Actually, so when the pandemic happened, we transitioned to trying to do a lot of this for the COVID-19 literature. So actually we were involved in... We had some meetings with them about how we could help and work together. I think that things like the language models that we're training, and the tokenizers we're using, and the chemical parsing, a lot of that, we're trying to write it as modular pieces
that you could then plug in. So for example, our tokenizer is something that you can use, and we have it on a GitHub repo. So that's something that I think is a really good direction to go.
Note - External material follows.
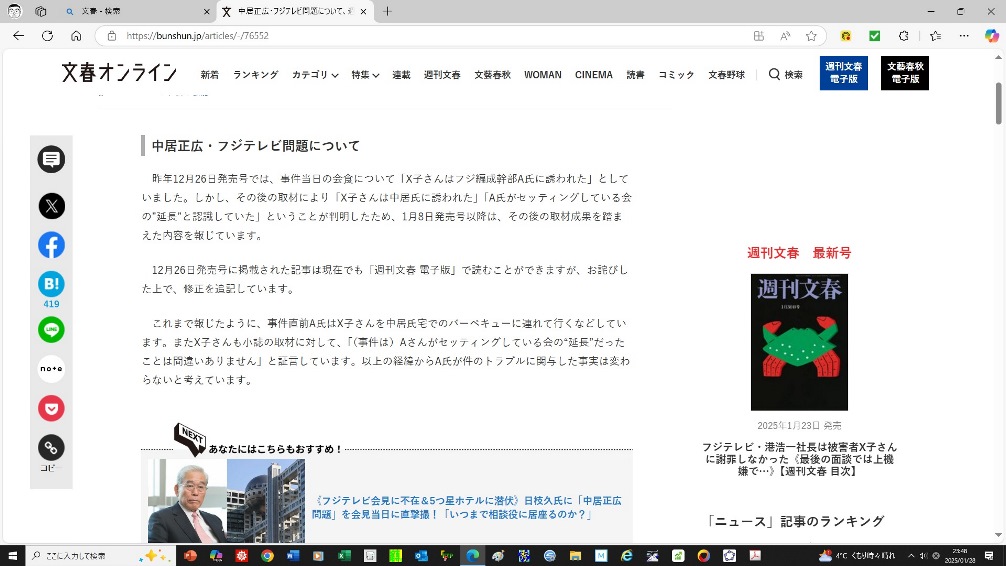This screenshot has width=1006, height=566.
Task: Click the 週刊文春 電子版 blue button
Action: tap(843, 73)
What we've found is, this is kind of in our work on COVID-19, we realized that domain expertise is really, really important for making this stuff.
If you're just an expert in language technology trying to solve some of these issues with those tools, unless you're working extremely closely with the scientists who know that field really well, you might run into potholes you didn't know existed, basically. So that's what we're trying to do, is build things that can then be adopted more broadly by people.
Thanks. Thank you very much. Thank you again, everybody.